Rarement une campagne pour une élection présidentielle aura été marquée par une telle apathie en Algérie. La capitale est-elle représentative du pays profond ? Elle donne en tout cas une indication du peu d’enthousiasme que suscite le scrutin du 9 avril.

Un peu partout s’étalent des affiches à la gloire du “président-candidat“, Abdelaziz Bouteflika, lequel brigue un troisième mandat à la tête du pays. Si l’on est encore loin du culte de la personnalité qui prévaut dans la Tunisie de Ben Ali, on s’en rapproche peu à peu. Ici, un poster géant du chef de l’État sortant avec une colombe, et cette mention : “Alger vote Bouteflika“. Là, le président, la main sur le cœur, plaidant pour “une Algérie forte et sereine“.

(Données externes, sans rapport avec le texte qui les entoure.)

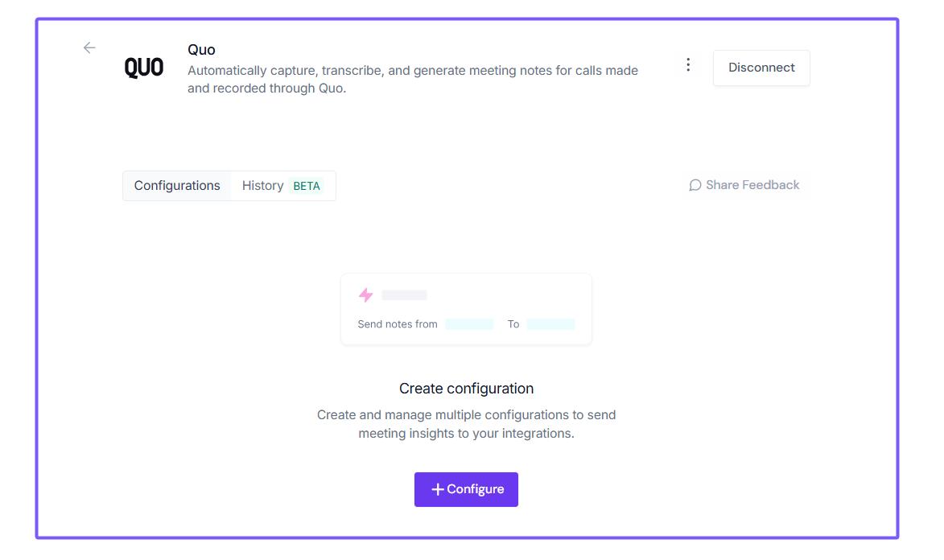Disconnect the Quo integration

(x=761, y=68)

Abdelaziz Bouteflika va triompher, personne n’en doute. Les cinq autres candidats qui se présentent face à lui n’ont pas la moindre chance de se faire entendre. Mise au service du président sortant, l’administration se comporte en rouleau compresseur. Sur la rue Ben M’Hidi, l’une des deux principales artères de la capitale, une musique tonitruante s’échappe d’un vaste local. C’est l’une des 900 permanences électorales du candidat Bouteflika dans la région d’Alger. Deux écrans géants retracent l’action du chef de l’État depuis qu’il est arrivé au pouvoir en 1999. Sur les murs, des photos le montrent à tout âge, enfant, adolescent, jeune moudjahid, puis jeune ministre des affaires étrangères, le cheveu dru, la moustache conquérante et le sourire charmeur. Plus loin, sur la place de la Grand-Poste, le marché aux fleurs est pavoisé de banderoles qui proclament : “Les amis des plantes votent Bouteflika !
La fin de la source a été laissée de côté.